[MATERIAL FOR THIS TASK]:
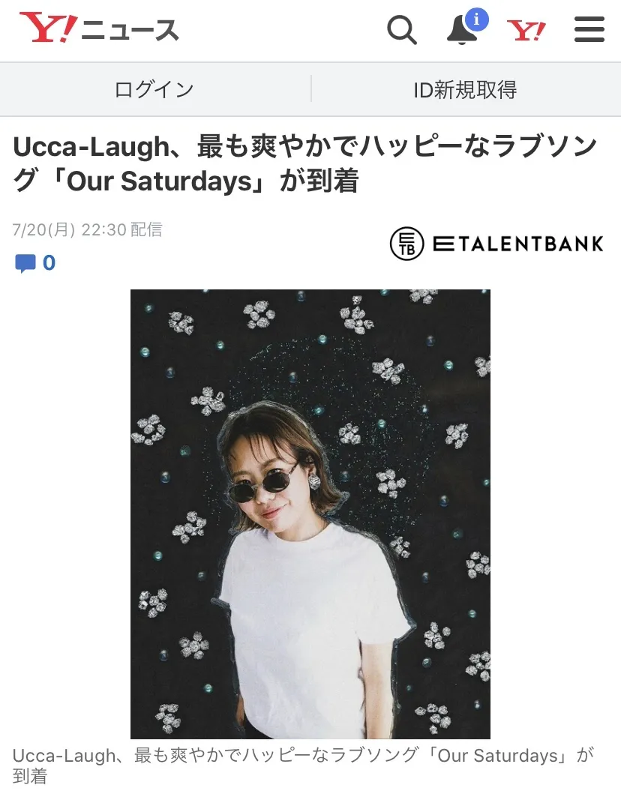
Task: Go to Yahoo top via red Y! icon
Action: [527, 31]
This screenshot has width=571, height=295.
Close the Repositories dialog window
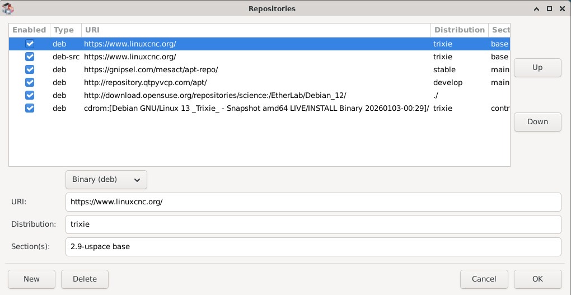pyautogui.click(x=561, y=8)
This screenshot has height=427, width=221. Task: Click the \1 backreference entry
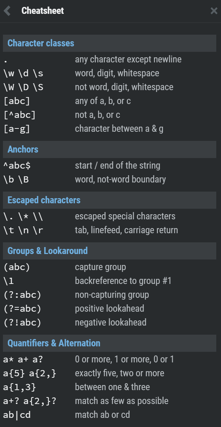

[THE PROBLEM]: Restate word for word the lines from the one containing "This screenshot has width=571, height=295." through the end of the material above, both included, and nothing besides; drop the pictures.

[TASK OUTPUT]:
This screenshot has width=571, height=295.
Close the Repositories dialog window
pyautogui.click(x=561, y=8)
This screenshot has height=427, width=221. Task: Click the \1 backreference entry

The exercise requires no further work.